La pubblicazione di un nuovo numero del giornalino della Misericordia è occasione per una rinnovata riflessione sulla sua natura e identità cristiana.
Recita lo statuto al n.1: “ La Misericordia di Lido di Camaiore è sodalizio di volontariato avente per scopo la costante affermazione della carità e fraternità cristiana…contribuendo alla formazione delle coscienze secondo l’insegnamento del Vangelo e della Chiesa…” Nell’ art. 3 si afferma.” La Misericordia è… associazione di fedeli laici della Chiesa…”
Cerchiamo, brevemente, di riflettere sul senso di questa duplice specificazione di ciò che caratterizza la Misericordia e i sui soci.
Anzitutto è da ribadire la natura del volontariato: la costante affermazione della carità e fraternità cristiana. Ciò significa che la verità e la bontà delle azioni svolte, e quelle programmate, devono sempre ispirarsi all’insegnamento del Vangelo e della Chiesa.
L’azione volontaria messa in opera dalla Misericordia non è dettata da semplice amore umanitario, ma è a misura della “Misericordia” che Dio sempre dimostra nei confronti di ogni uomo. I caratteri distintivi di questo particolare “agire Misericordioso” ce li indica l’apostolo Paolo nella sua prima lettera ai Corinzi. cap. 13: l’inno alla carità.
Questa affermazione del carattere distintivo del volontariato a misura del Vangelo deriva dal fatto che la Confraternita di Misericordia è “associazione di fedeli laici della Chiesa” . Significa che è un modo concreto di tradurre in azione i dello Spirito Santo ricevuti nel giorno del Battesimo e confermati nella celebrazione della Cresima. L’agire volontario diventa in questo modo testimonianza al mondo della propria appartenenza a Cristo e contributo all’attuarsi del Regno di Dio nel mondo.
Una precisazione, credo sia necessaria: non stiamo parlando di un volontariato ‘cristiano’; ciò che si vuole ricordare è che anche nell’agire volontario non deve essere dimenticata la propria identità cristiana.
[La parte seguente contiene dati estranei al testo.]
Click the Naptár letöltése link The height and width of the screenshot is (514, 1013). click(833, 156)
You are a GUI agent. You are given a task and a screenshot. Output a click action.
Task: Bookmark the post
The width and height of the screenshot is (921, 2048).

Esistono dei cristiani che mettono in gioco la loro appartenenza a Dio nel volontariato, non un volontariato cristiano.
Così come è necessario ricordare che l’essere cristiani non si esaurisce nel servizio e l’amore a e per Dio. Il Vangelo non può essere ridotto, va accolto nella stessa interezza, Gesù ci dice., va accolto nella stessa interezza, Gesù ci dice. Amerai il Signore tuo Dio e amerai il prossimo come te stesso.
Ho voluto ricordarvi, anche se brevemente, l’importanza dell’identità cristiana e della Confraternita e dei suoi soci perché ognuno interroghi se stesso sulla coscienza e coerenza del proprio essere “fedele laico della Chiesa”.